[TO DO] Reproduce the following entries exactly, leaving nothing out.

*** Opening of MATERIAL PROVIDED ***

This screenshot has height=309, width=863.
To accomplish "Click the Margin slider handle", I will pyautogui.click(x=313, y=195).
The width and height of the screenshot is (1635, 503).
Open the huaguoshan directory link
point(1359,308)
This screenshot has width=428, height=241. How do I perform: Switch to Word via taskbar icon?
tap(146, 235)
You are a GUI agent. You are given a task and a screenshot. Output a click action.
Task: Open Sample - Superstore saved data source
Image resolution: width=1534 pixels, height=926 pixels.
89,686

*** Close of MATERIAL PROVIDED ***

[ANSWER FOR THIS EXERCISE]
This screenshot has height=309, width=863.
To accomplish "Click the Margin slider handle", I will pyautogui.click(x=313, y=195).
The width and height of the screenshot is (1635, 503).
Open the huaguoshan directory link
point(1359,308)
This screenshot has width=428, height=241. How do I perform: Switch to Word via taskbar icon?
tap(146, 235)
You are a GUI agent. You are given a task and a screenshot. Output a click action.
Task: Open Sample - Superstore saved data source
Image resolution: width=1534 pixels, height=926 pixels.
89,686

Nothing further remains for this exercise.